One of those riders is Armstrong's former teammate George Hincapie, who Armstrong once said was like a brother to him. Hincapie has never been tainted by scandal. He rode next to Armstrong in all seven Tour de France victories.
But now we're told that Hincapie, for the first time, has told federal investigators that he and Armstrong supplied each other with the blood booster EPO and discussed having used testosterone, another banned substance, during their preparation for races.
Through his attorney, Hincapie declined to be interviewed, citing the ongoing investigation.
"Is it just a bunch of guys making decisions on their own about what they want to do? Or is this a doping program that was directed for the rest of the team?" Pelley asked Tyler Hamilton.
"You know, the team really encouraged it," he replied.
"The team management?" Pelley asked.
"The team management encouraged it, yes," Hamilton said.
The team at the time was managed by Johan Bruyneel and Hamilton says some of the team doctors supervised the doping. He's not the only member of the team to tell us that doping on U.S. Postal was both directed and systematic.
We spoke to a former team member who did not want to be named. But he said that he was instructed by some team doctors to use EPO and that Armstrong recommended he use the banned steroid cortisone before time trials. Neither Bruyneel nor the team doctors we contacted wanted to comment. Prosecutors are investigating which of the team's managers or doctors may have been involved in illicit doping.
"Was Lance Armstrong encouraging the doping?" Pelley asked Hamilton.
"He obviously was the biggest rider in the team and he helped to call the shots. Yes, he doped himself, you know, like everybody else but he was just being part of the culture of the sport. But yeah, I mean, he was the leader of the team and he expected for going in, for example the '99 Tour, which was his first tour that he won we were gonna do everything possible to help Lance win. We had one objective, that's it," Hamilton said.

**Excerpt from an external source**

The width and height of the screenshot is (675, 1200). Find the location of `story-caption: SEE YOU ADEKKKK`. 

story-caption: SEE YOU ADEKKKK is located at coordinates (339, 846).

It was in that 1999 Tour de France that Hamilton says Armstrong used another drug called "Andriol."
"Basically Andriol is just in a little red pill, but basically what's inside is just oil, a special oil. Another way to take it was just you'd get a little, like, eyedropper thing and you'd have a little glass container of it. I saw him take it that way, too, with me, you know," Hamilton said.

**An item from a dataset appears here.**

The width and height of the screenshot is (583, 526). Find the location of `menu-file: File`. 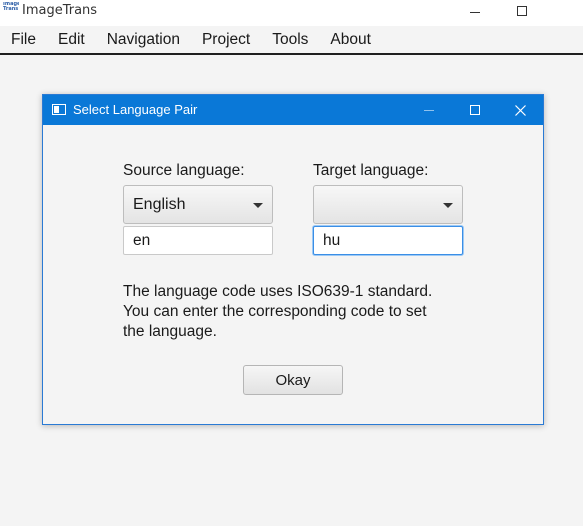

menu-file: File is located at coordinates (24, 40).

"And that oil was what?" Pelley asked.
"Testosterone," Hamilton said.
"Another banned substance?" Pelley asked.
"Correct," Hamilton replied.
Asked if they did this together, Hamilton said, "I remember one time after a race getting a drop of oil from him, you know, he put it, just squirt it in my mouth, squirted in a teammate's mouth and squirted it in his own mouth, you know. Just a tiny amount, enough that's not gonna be detectable the next day when you get drug tested."
Hamilton told us that doping was happening on the U.S. Postal Service team before Armstrong joined. The best riders got special treatment.
"I remember seeing some of the stronger guys in the team getting handed these white lunch bags," Hamilton remembered. "So finally I, you know, started puttin' two and two together and you know, basically there were doping products in those white lunch bags."
"You weren't getting one in the beginning?" Pelley asked.
"No," Hamilton said.
But he told Pelley that eventually he did get one of those bags.